Randomised controlled trial on the effect of simethicone bowel preparation on rectal variability during image-guided radiation therapy for prostate cancer (SPoRT study)

Document Type

Journal Article

Publication Title

Journal of Medical Imaging and Radiation Oncology

Volume

66

Issue

6

First Page

866

Last Page

873

PubMed ID

35322563

Publisher

Wiley

School

School of Medical and Health Sciences

RAS ID

52202

Funders

Radiation Oncology Department, Sir Charles Gairdner Hospital

Comments

Ward, J., Gill, S., Armstrong, K., Fogarty, T., Tan, D., Scott, A., ... & Tang, C. (2022). Randomised controlled trial on the effect of simethicone bowel preparation on rectal variability during image‐guided radiation therapy for prostate cancer (SPoRT study). Journal of Medical Imaging and Radiation Oncology, 66(6), 866-873. https://doi.org/10.1111/1754-9485.13404

Abstract

Introduction: The purpose of this study was to assess whether simethicone reduces the rectal volume (RV) and gas volume (GV), to increase treatment accuracy and to decrease toxicity of prostate radiation therapy. Methods: 30 patients were randomised to simethicone or no intervention. Cone-beam computed tomography (CBCT) scans were performed on Days 1–3 and weekly until completion of radiation. RV and GV were measured using volume delineation. Toxicity data were collected. Results: 264 CBCTs were analysed. RV and GV were not significantly different in the simethicone group compared with the control group at each time point (P > 0.05) after adjusting for Week 0 values as a covariate. The simethicone group showed an average reduction in RV and GV of 10 % and 21 %, respectively, compared with the control group (P > 0.05). Standard deviations were calculated over 10 time points, which were grouped to represent the first 2–3 weeks of radiation therapy versus subsequent weeks. These were not significantly different between the simethicone and control group.

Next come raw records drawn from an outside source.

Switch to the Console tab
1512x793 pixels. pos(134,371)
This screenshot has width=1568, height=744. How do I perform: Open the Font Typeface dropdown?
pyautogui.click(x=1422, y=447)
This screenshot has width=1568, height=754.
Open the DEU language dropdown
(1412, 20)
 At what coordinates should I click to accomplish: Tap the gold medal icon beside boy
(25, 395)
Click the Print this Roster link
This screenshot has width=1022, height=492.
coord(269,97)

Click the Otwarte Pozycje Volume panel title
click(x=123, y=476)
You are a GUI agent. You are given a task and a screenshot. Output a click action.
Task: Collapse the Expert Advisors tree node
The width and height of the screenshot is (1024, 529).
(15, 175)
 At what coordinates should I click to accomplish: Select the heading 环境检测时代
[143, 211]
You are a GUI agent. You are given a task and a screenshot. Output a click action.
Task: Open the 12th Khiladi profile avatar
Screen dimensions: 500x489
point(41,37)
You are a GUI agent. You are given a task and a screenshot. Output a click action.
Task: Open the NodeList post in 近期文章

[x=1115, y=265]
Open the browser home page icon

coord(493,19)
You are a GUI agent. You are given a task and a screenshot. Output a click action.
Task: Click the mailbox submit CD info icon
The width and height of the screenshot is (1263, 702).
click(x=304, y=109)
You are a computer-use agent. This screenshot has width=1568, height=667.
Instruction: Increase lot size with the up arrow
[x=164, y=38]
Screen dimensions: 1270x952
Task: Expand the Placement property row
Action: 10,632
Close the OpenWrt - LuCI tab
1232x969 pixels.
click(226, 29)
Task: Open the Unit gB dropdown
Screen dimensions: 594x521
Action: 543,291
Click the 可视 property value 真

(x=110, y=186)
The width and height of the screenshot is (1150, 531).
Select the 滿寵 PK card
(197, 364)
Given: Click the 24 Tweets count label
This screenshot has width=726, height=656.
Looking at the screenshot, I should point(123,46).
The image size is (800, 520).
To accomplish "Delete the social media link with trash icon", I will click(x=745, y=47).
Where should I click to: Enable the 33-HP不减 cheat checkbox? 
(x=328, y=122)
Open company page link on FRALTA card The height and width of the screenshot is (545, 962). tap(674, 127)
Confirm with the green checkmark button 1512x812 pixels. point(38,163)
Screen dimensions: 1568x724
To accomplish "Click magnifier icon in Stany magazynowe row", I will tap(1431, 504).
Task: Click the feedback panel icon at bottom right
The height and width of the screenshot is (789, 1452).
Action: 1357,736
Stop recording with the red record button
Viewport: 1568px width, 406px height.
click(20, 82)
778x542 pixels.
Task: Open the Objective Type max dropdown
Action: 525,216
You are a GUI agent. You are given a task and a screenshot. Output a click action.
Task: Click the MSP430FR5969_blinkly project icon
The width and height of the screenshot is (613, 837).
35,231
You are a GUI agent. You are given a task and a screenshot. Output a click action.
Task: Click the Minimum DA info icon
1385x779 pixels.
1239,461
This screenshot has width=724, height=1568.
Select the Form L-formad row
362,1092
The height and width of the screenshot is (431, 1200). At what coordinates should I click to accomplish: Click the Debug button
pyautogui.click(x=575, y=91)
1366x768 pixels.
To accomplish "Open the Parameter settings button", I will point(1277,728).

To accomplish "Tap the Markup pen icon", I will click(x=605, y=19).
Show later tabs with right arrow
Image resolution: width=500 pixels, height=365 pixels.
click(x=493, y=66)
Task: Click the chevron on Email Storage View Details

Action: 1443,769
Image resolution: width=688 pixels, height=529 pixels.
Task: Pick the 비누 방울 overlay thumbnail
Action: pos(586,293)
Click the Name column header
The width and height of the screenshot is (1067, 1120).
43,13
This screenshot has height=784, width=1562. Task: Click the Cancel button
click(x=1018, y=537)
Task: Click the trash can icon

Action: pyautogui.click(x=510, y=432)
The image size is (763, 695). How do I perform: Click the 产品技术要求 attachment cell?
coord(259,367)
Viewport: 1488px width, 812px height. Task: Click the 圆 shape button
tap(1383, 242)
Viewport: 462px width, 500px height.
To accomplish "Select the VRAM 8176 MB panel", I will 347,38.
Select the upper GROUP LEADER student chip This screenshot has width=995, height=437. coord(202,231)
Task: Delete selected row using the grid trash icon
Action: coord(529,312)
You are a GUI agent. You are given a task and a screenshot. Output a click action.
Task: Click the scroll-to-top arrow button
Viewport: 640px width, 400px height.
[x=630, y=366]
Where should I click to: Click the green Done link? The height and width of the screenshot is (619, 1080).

However, there was a statistically significant decrease in the variability of RV at time points 6 – 10 compared with time points 1 – 5 within the simethicone group (P = 0.012), but no significant difference was found between these grouped time points in the control group (P = 0.581). The toxicity questionnaires showed no significant difference between the groups. Conclusions: Simethicone did not decrease the RV or GV overall. However, simethicone appeared to significantly decrease the RV variability from Week three onwards. This suggests that taking simethicone two to three weeks before starting radiation therapy may reduce RV variability, although a larger study is needed to confirm this.